Choice of transformer model
With all this training data, we fine-tune a 6-layer BERT model with 384 dimensions (starting with this checkpoint sentence-transformers/all-MiniLM-L6-v2). Through the use of the sentence-transformers library, the training is setup in a siamese style. We input pairs of queries that are embedded after a final layer computes the cosine similarity between the original 2 queries. We train the model for 1M steps with a batch size of 1024 at a learning rate of 2e-5 using a cosine scheduler with 10000 warmup steps. We are releasing the model on HuggingFace (https://huggingface.co/neeva/query2query).
We collected a dataset of 1000 challenging query pairs with result overlap between 1 and 5 (so no easy negatives). Then we manually labeled this dataset for query similarity with our labels being “equivalent”, “not equivalent”, and “ambiguous”. A large subset of query pairs labeled as “ambiguous” were of the kind where one of the queries was a narrower version of the other( eg.“best photo editor” vs. “best photo editor for windows”). While these queries often share top web results, they aren’t necessarily equivalent queries from a user perspective.
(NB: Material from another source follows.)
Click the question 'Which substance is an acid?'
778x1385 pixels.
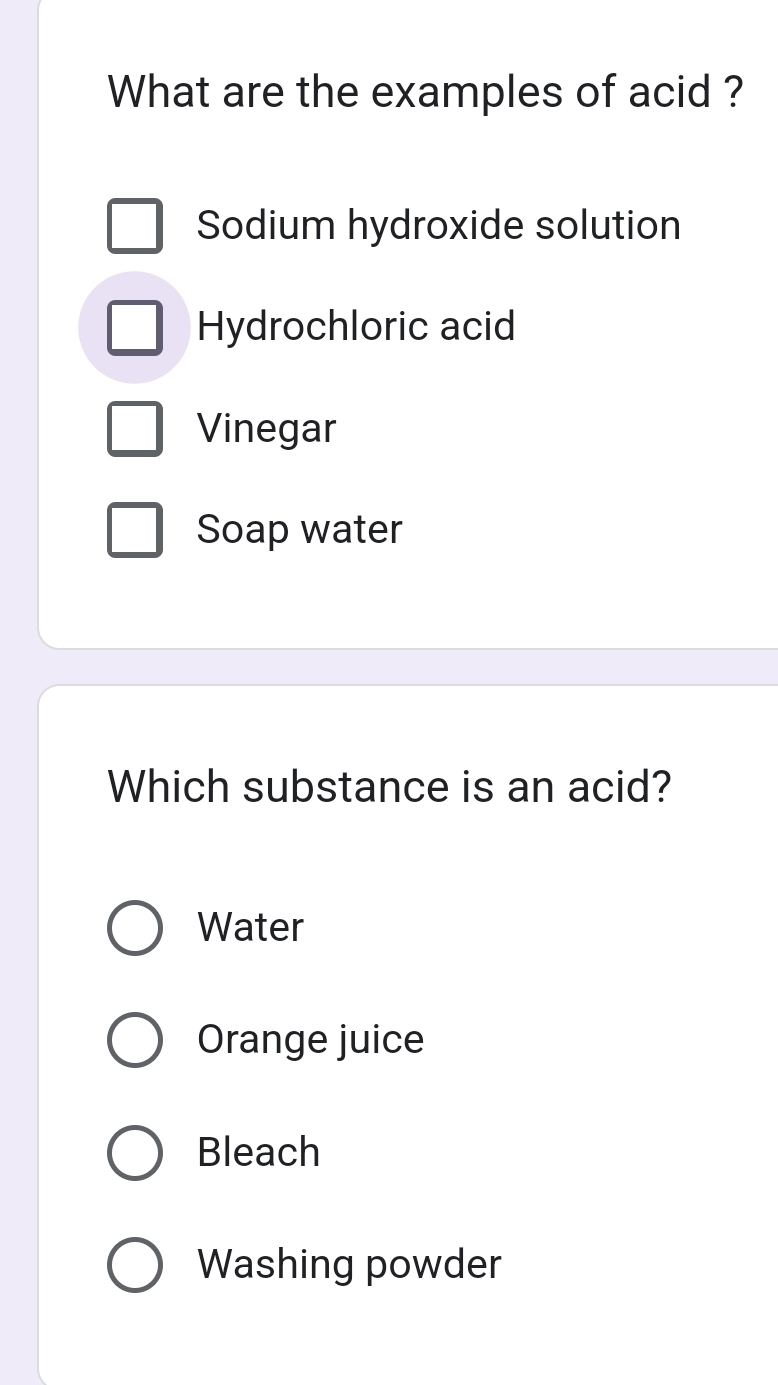click(x=390, y=787)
For our final evaluation dataset, we filtered out these ambiguous query pairs, leaving us with 635 high confidence labeled pairs. We are releasing this dataset on HuggingFace (https://huggingface.co/datasets/neeva/query2query_evaluation).
Below, we report the performance of our fine-tuned models against some notable baselines on this evaluation set.
Fasttext is a well-known word embedding based model which embeds individual query words without taking the rest of the query into context.
Pretrained sentence BERT model.
State-of-the-art embeddings from OpenAI’s embedding models. We compare with curie because at the time of this experiment that was the largest released model. Note that this model is significantly larger than our BERT model, outputs significantly higher dimensional vectors(4096 vs 384), and is 100000x more expensive to run at scale.
Neeva Q2Q model: trained using the soft label technique.
The Neeva Q2Q model beats all baselines by a significant margin. While OpenAI does do reasonably well for this task (unlike what was observed here), our model still defeats it by a large margin.
Applying query similarity
Once we have a language model fine-tuned to identify queries that are similar to each other, we can use it in various ways. For example, we can pre-compute latent representations of all the queries we have seen in the past. Now, on each new user query, a nearest neighbors search provides us with the k most similar queries. Past ranking signals (eg. clicked documents) for these similar queries can now assist with ranking results for the new user query. We also use this model to create contextual synonyms. Or finally, given a user query, we can pick out query terms that can be dropped without changing the meaning of the query (called the optionalization problem) by computing the similarity between the original query and the query with terms dropped.
All of these different applications have the same end goal i.e. generate a set of alternative formulations of the user query to make it easier for our retrieval and ranking systems to understand user intent and retrieve the best documents.
While closing the engineering, data, and compute gap is still an incredibly difficult task, such techniques that utilize recent deep learning advancements and fine-tuned language models are promising and can help us leapfrog hundreds of thousands of software engineering hours.